There are several points in this funny cartoon that show the time it was set in. Porky is in some city that is the home of a major convention and is overbooked. As the cartoon was 1948, an election year, the fact that the signs around town welcoming some organization that ends with ".o.p" in the initials of the name suggests it is a political convention, like the Republican ("G.O.P.") convention. Also there is a later joke about Daffy and his invisible friend.
The city has no hotel space (one future hotel site has a line of tourists waiting outside and around the block). But Porky lucks out and pushes through a door and gets to share a room, but it is with Daffy. Daffy shows up, drunk, and insists on introducing the tired Porky to his pal, "Hymie" a six foot kangaroo. "Hymie" also happens to be invisible. As this cartoon was released shortly after the play HARVEY (with a six foot invisible Pooka/rabbit) the time frame reference is there too. Like Mary Chase's Harvey, Hymie may actually be there after all - Daffy bounces around the room in Hymie's pouch, only his head visible. Although he demands to know how he does this if Hymie is not there, Porky refuses to believe that Daffy is anything but pixilated (i.e. drunk).
All Porky wants to do is get to sleep - and all Daffy can do is disturb him. He asks Porky to translate Spanish and French phrases meaning "Good night". He gets the hiccups and Porky ends up in a soggy bed (his expression when he first feels the wetness is interesting, as he thinks it is something else entirely - later he calls Daffy "unsanitary" much to the indignant Duck's reaction). Eventually, Porky gets so fed up he throws Daffy out. Daffy returns to wreak his own "tit-for-tat" vengeance). But he is surprised how Porky manages to avoid as hard a landing as Daffy had earlier.
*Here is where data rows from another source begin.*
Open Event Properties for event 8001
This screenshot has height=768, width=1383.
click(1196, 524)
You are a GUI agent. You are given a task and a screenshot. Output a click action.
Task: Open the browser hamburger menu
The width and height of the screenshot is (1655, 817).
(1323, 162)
By the way, another point of it's time is the business (repeated in Warner Cartoons for many years) of a train conductor calling "All aboard for Anaheim, Azuza, and Cucamonga." Mel Blanc, the voice of Daffy, Bugs, Porky, Elmer, and so many others in the Warner Cartoons, had frequently appeared on the radio and televisions shows of Jack Benny. His best recalled television skit with Benny were his laconic Mexican, "Sy" who Benny tries to draw into a conversation. He was also Professor LeBlanc, the hapless music teacher who had to put up with Benny's violin lessons.
On Benny's radio program, Benny is at a train station, and we hear Blanc (as the conductor) report "Last call for Anaheim, Azuza, and Cucamonga". Before Anaheim was built up by Walt Disney's Disneyland, and by the arrival of the Anaheim Angels Baseball team (which gave it a World Series Pennant a number of years ago), the town and Azuza, and Cucamonga were just three very quiet, little farm communities that few people ever went to. The entire joke on the Benny show was how Blanc's conductor (every couple of minutes) would repeat the fact the train was ready to leave, but each time he would note (with increasing irritation mingled with angst) that nobody seems to care to go onto the train to Anaheim, Azuza, and Cucamonga. In the end he's pleading with people in the train station to board the empty train.
Warner's never went that far (possibly there would have been copy-write problem with the full use of that joke). But Blanc was able to use a version of the beginning of the joke, which everyone in a 1948 audience would have recognized.